To do
Copy exactly the line containing "Task: Click the magnifier search icon" and all lines after it, through the last line of the material below; omit everything before it.

Material provided
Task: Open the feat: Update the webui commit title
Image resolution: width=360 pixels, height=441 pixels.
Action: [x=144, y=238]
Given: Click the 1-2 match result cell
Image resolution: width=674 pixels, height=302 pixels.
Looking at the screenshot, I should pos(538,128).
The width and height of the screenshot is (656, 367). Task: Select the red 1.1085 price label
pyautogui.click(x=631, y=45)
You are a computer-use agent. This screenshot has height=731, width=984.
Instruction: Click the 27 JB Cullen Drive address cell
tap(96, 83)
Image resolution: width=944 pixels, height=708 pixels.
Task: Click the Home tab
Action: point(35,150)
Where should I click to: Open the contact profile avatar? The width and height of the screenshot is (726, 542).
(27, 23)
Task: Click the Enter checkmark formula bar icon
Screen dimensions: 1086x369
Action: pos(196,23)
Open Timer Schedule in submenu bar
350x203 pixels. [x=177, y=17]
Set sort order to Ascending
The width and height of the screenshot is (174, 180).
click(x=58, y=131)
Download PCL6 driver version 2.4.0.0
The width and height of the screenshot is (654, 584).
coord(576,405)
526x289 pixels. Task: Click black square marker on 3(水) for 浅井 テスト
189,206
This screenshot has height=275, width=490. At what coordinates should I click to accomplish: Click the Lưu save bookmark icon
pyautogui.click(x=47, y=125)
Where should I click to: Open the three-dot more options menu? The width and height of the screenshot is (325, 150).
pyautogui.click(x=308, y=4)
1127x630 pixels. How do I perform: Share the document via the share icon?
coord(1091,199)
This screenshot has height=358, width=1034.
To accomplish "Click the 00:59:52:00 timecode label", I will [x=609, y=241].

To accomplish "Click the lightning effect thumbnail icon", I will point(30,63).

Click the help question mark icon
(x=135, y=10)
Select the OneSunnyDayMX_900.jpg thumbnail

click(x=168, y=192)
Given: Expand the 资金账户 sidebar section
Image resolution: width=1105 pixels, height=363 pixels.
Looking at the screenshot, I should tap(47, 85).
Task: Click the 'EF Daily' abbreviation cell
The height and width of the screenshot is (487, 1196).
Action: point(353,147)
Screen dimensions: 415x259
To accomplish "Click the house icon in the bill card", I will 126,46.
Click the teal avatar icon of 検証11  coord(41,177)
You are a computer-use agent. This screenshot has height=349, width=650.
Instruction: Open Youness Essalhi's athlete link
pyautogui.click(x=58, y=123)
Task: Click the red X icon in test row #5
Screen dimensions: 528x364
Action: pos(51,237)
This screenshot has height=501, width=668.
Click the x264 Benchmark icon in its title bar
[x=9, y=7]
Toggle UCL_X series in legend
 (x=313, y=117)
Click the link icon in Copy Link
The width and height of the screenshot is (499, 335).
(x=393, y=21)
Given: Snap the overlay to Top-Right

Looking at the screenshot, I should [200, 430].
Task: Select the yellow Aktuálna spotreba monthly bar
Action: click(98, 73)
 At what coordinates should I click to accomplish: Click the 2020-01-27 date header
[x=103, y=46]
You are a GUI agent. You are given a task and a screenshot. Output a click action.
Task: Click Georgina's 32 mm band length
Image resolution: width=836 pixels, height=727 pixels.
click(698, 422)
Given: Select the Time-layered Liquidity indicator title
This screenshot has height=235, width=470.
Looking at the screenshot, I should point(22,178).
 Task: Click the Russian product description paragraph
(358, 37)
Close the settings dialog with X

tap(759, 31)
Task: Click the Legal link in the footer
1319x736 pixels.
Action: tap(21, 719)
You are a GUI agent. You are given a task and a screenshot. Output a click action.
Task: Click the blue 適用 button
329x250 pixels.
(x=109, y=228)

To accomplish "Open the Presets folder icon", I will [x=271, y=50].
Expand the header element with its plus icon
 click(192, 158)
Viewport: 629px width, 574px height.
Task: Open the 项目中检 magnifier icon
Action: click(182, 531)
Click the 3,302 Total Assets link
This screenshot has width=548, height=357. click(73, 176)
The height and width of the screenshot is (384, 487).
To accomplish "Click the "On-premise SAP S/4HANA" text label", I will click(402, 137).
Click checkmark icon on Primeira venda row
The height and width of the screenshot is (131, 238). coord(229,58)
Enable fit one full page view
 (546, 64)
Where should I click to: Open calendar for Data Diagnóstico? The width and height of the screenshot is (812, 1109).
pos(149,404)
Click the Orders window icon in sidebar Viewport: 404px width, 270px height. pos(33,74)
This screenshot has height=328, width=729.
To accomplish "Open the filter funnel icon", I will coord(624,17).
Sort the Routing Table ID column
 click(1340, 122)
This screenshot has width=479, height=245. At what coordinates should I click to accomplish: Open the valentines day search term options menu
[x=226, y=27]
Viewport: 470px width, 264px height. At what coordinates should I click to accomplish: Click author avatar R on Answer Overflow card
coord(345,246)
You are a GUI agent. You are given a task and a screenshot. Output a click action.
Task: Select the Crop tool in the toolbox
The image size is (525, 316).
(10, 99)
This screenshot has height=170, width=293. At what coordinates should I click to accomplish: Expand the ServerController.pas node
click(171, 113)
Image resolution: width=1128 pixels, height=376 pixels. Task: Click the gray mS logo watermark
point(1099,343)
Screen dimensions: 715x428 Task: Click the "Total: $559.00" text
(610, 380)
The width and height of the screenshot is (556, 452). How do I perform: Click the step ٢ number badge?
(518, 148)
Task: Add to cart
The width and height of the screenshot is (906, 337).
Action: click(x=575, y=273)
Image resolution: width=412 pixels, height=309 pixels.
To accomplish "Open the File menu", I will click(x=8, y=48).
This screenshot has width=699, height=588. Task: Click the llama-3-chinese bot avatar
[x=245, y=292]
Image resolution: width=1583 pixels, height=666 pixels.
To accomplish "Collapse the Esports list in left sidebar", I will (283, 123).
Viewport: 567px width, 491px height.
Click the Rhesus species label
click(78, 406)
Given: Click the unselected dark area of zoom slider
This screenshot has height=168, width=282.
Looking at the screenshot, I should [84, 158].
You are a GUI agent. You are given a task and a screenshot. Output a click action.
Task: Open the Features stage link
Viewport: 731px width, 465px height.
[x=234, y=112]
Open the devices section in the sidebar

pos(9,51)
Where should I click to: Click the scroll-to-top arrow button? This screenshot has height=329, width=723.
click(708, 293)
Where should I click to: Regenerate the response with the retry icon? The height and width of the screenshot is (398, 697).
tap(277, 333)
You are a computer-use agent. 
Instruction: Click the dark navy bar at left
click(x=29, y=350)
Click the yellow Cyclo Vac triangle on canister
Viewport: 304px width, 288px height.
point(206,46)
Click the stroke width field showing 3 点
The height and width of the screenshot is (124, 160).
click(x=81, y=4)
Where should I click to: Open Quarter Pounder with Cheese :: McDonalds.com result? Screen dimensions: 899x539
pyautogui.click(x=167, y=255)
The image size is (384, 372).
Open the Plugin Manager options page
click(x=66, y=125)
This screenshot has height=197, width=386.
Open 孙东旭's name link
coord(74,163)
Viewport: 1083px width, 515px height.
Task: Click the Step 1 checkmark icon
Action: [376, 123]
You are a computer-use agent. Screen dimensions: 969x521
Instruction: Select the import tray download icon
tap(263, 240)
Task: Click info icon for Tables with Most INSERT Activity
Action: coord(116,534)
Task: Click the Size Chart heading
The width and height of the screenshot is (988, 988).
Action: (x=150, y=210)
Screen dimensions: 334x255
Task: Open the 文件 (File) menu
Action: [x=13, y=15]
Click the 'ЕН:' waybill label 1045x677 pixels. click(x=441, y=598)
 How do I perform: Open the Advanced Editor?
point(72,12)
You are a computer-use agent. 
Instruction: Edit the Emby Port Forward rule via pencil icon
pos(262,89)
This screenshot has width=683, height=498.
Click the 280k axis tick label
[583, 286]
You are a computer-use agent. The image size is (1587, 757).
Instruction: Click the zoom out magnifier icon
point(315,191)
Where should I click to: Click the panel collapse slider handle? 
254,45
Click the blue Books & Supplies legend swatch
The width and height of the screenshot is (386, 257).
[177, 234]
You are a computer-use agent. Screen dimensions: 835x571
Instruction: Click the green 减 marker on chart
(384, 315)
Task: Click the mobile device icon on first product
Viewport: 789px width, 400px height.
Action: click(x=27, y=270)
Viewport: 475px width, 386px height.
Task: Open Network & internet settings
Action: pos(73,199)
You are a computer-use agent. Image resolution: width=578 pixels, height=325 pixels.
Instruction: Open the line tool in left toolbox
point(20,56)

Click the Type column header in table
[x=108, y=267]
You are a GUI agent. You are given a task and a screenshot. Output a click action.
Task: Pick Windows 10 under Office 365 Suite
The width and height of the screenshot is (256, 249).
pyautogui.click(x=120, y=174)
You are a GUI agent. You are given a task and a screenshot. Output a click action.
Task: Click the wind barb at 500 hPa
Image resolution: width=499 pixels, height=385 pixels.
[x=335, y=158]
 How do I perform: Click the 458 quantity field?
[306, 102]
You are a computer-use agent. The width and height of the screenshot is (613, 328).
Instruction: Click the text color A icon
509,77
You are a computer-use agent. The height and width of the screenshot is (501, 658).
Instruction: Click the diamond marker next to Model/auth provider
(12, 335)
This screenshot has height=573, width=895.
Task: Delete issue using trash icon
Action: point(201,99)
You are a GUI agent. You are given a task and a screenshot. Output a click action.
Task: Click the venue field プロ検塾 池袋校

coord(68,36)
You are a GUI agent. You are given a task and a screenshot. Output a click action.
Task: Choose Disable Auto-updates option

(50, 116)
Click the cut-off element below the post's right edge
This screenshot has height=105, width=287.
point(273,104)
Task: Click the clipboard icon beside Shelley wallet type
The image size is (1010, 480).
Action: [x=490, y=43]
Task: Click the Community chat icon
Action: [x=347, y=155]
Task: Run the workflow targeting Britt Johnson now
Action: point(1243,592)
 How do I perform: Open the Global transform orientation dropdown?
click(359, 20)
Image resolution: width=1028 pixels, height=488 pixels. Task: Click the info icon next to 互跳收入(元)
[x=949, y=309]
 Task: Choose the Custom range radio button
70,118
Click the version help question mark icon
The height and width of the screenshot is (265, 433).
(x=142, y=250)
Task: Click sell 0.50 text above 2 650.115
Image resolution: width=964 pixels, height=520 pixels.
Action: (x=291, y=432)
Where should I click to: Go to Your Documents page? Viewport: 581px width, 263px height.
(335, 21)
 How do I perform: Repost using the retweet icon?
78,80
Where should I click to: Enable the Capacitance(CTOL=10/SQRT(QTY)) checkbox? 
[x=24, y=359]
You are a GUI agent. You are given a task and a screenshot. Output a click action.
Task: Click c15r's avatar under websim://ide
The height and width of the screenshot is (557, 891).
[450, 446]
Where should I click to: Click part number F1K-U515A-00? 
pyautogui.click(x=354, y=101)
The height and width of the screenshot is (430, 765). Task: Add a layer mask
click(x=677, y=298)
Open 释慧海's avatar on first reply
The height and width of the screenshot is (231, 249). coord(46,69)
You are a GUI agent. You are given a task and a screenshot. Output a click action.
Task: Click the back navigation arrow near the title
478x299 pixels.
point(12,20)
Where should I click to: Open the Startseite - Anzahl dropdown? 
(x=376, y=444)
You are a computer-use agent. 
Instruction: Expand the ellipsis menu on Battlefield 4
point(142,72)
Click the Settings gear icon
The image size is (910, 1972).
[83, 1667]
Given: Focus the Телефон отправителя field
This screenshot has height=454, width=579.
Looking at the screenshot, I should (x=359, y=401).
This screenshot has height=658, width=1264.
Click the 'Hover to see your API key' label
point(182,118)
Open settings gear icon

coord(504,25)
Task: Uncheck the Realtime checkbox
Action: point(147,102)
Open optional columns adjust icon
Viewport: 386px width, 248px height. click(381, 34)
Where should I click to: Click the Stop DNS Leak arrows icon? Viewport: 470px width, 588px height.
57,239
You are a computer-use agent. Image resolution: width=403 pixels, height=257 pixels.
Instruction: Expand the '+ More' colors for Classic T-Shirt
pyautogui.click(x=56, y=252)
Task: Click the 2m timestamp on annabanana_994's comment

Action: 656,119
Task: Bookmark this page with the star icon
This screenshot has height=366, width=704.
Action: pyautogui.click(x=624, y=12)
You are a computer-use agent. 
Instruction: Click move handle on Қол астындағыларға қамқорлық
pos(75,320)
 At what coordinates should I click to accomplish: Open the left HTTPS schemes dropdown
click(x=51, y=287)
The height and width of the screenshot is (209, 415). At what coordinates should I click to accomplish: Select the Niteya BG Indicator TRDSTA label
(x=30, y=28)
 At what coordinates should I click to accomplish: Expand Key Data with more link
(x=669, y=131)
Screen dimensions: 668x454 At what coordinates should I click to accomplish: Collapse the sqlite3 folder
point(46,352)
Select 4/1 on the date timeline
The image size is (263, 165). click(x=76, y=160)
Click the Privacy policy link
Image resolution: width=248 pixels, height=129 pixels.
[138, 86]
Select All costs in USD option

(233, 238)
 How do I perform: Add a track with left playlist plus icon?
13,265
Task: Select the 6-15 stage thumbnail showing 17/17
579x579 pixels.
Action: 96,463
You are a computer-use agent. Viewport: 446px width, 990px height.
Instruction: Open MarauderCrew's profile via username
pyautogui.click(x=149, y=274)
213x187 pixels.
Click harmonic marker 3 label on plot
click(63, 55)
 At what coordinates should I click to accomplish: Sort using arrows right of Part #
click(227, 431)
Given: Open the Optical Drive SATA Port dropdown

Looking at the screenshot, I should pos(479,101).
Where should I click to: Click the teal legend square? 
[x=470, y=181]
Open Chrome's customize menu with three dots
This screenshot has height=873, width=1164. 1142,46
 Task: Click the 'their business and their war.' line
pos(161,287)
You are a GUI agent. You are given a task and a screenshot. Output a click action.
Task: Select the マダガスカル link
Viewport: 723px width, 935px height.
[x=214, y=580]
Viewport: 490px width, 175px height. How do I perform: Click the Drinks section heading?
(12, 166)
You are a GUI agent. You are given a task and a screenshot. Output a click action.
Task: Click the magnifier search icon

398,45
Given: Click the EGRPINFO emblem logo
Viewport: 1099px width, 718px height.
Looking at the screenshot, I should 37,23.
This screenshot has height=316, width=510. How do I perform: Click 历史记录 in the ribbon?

Problem solution
Task: Click the magnifier search icon

398,45
Given: Click the EGRPINFO emblem logo
Viewport: 1099px width, 718px height.
Looking at the screenshot, I should 37,23.
This screenshot has height=316, width=510. How do I perform: Click 历史记录 in the ribbon?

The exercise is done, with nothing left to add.